Yok lan sizden bahsetmicem a.k. Eheuheu... Gerçekten hayvan olan dostlarımdan bahsedecem. Bu chuju günlerden birgün köydeykene, trekking tadına girmek istedi. Aldı yanına ekmek ve peynir (bahçelerde nasıl olsa bi sürü domates, salatalık, biber var taze taze. Ohh mis...) koyuldu yola. Yerlilerin Keten Pınarı, sömürgecilerin ise Cotton Pioneer ismini verdiği yere gitmekti amacı. Gerçi her seferinde kaybolup en azından 3-5 km. fazladan yürümek zorunda kalıyordu ama olsundu. Keten Pınarı, bir adet çeşme ve sesi, bir adet çınar ve hışırtısı, bolca çiçek, çimen, guş, gelebenk, şakayık çiçenkleri ve aşağıda dere manzarası olan bir yerdir. Gerçi dereyi görmek için façaları sıvamanız gerekiyor. Zira dikenli mikenli zikenli bir makiden geçip ancak öyle görebiliyorsunuz dereyi. O yüzden de dere manzarasını zihninizden silebilirsiniz. Ne kaldı şimdi zihninizde? Hiçbi şey di mi? Aferin... :D
Neyse patikadan gidiyorum (otoban kalabalık diye :P )... Bir çağrı geldi, makilerin arasından. Allah Allah diyorum, bu ormanda da hiç tanıdığım yok ama... Acaba kurt mu çağırıyor yoksam, ben de Gırmızı Kondomlu Chuju... Ekük ekük... (Beynini yeni açan arkadaşlar için tekrar söyleyeyim, kaplumbağalar konuşamaz, bağıramaz, geğiremez ve osuramaz... Tamamen telepatik bi çağrı yaptı arkadaş...)
Neyse daldım ben makilerin arasına, bir baktım ki ortasında bir boşluk var, biri kazı çalışması yapmış, define aradı heralde dedim. Çukur 1 metre derinliğinde, 3 metre çapındaydı. Çukurun dibinde de bir adet kaplumbağa (bkz. Tosbağagillerden Faruk. Eheuheu...). Yalnız Faruk nedense sırtüstü uzanmış ve gökyüzünü izliyordu. Çok romantik bir kaplumbağaydı kendileri. Kimileri de çok kinci olur bunların: Kinci Kaplumbağalar... Ekük ekük... Neyse baktım Faruk çırpınıyor, romantizmden. Ya da romatizmadan... Kan beynine dolmuş tosbağanın, kafa olmuş davul inanır mısınız? Ben bile inanmadım zaten, sittiredin siz de inanmayın. Ama hayvan iyi çırpınıyordu cidden, yani öyle çırpınırken bir anda ters çevirseniz patinaj çekecek; o derece yani.

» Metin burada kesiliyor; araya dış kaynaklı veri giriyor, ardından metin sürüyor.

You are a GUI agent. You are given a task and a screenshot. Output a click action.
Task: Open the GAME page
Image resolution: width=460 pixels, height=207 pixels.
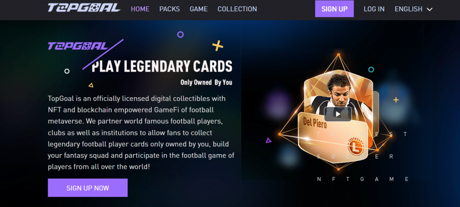coord(199,9)
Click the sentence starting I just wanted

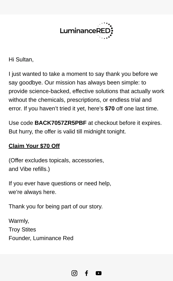(x=83, y=74)
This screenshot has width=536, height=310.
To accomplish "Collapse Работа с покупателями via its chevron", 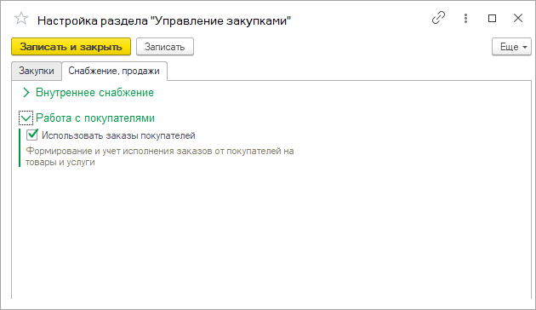I will 26,118.
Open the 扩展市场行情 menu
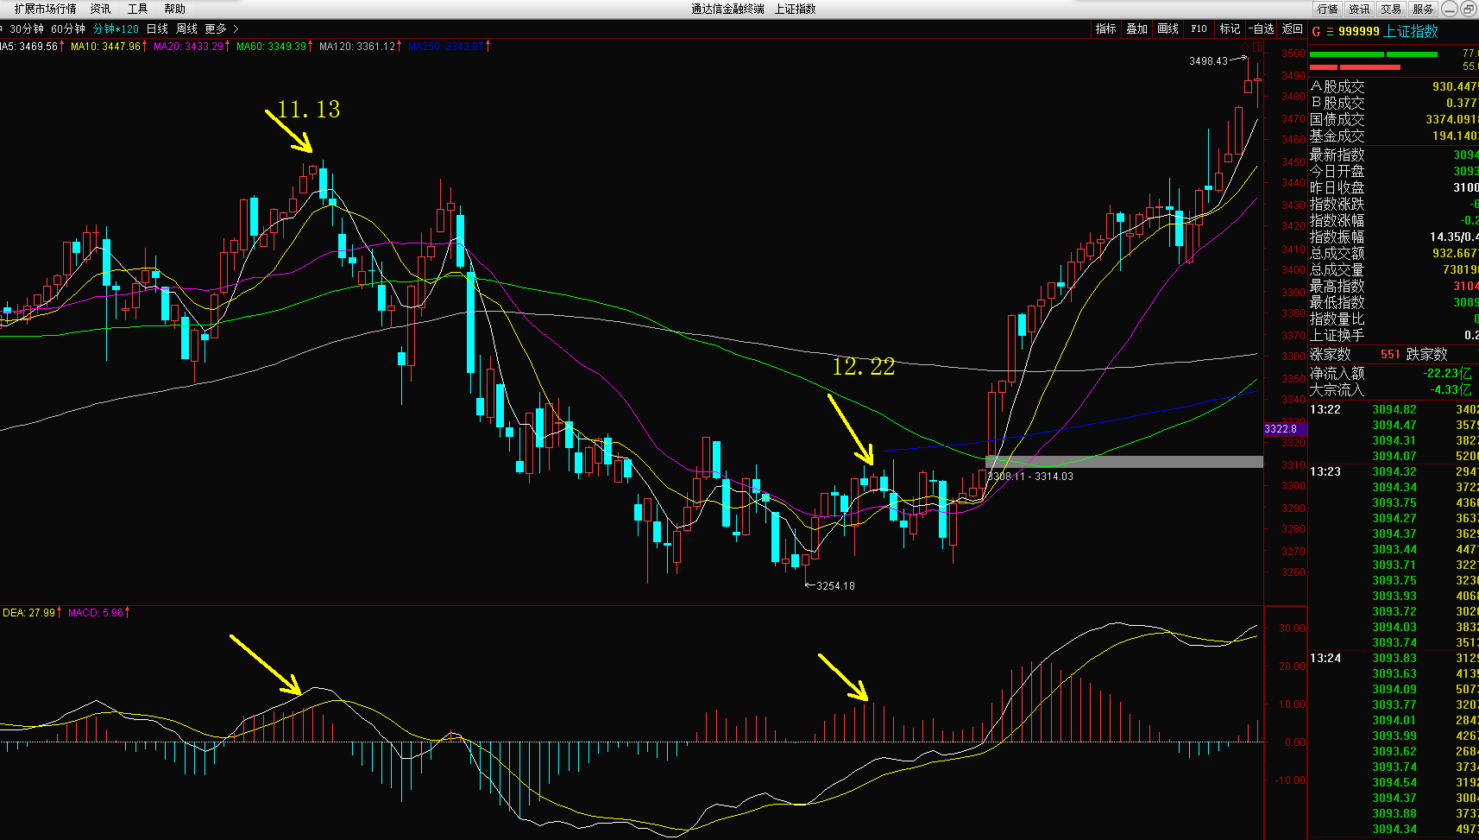This screenshot has height=840, width=1479. (x=45, y=9)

Velhasıl kelam, aldım Faruğu, ters çevirdim. Yani düz çevirdim. Off... Yani kısacası, Faruğun ayakları yere bastı sonunda. O da anladı hayal aleminde gezinmenin, romantizmin bir fayda getirmeyeceğini. Aldım götürdüm çeşme başına, başını çarpa çarpa parçaladım ve ateşte bir güzel yedim Faruğu...
Şaka lan şaka, yemedim, yalnızca kafasını parçaladım.
Offf... Bitiremicem ben galiba bu hikayeyi. Kumruya nasıl geçecem lan ben?!
Faruğu çukurdan çıkarıp otların arasına bıraktım, şöyle bir dönüp baktı lan hayvan. Valla bak. Sonra sis bombası atıp ortadan kayboldu.
Daha doğrusu o öyle sandı. Sis dağılırken bi baktım daha 50 cm. ilerleyebilmiş angut hayvan.
Neyse, Kumru Yavrucuk olayını daha sonra anlatırım. Ona da girersem çıkamam şimdi...

Not: Gerçek bir olaya dayanmaktadır (valla bak, yemin ederim), koruma amaçlı olarak kişi ve kaplumbağa isimleri değiştirilmiştir (yalan a.k.)... :D

Not 2: Bir ara bir scanner tarayıcısı (ehueheu) bulayım da resimler ekleyeyim kimi yazılarıma yahu. Vardı Keten Pınarı'nın bi sürü resmi bende.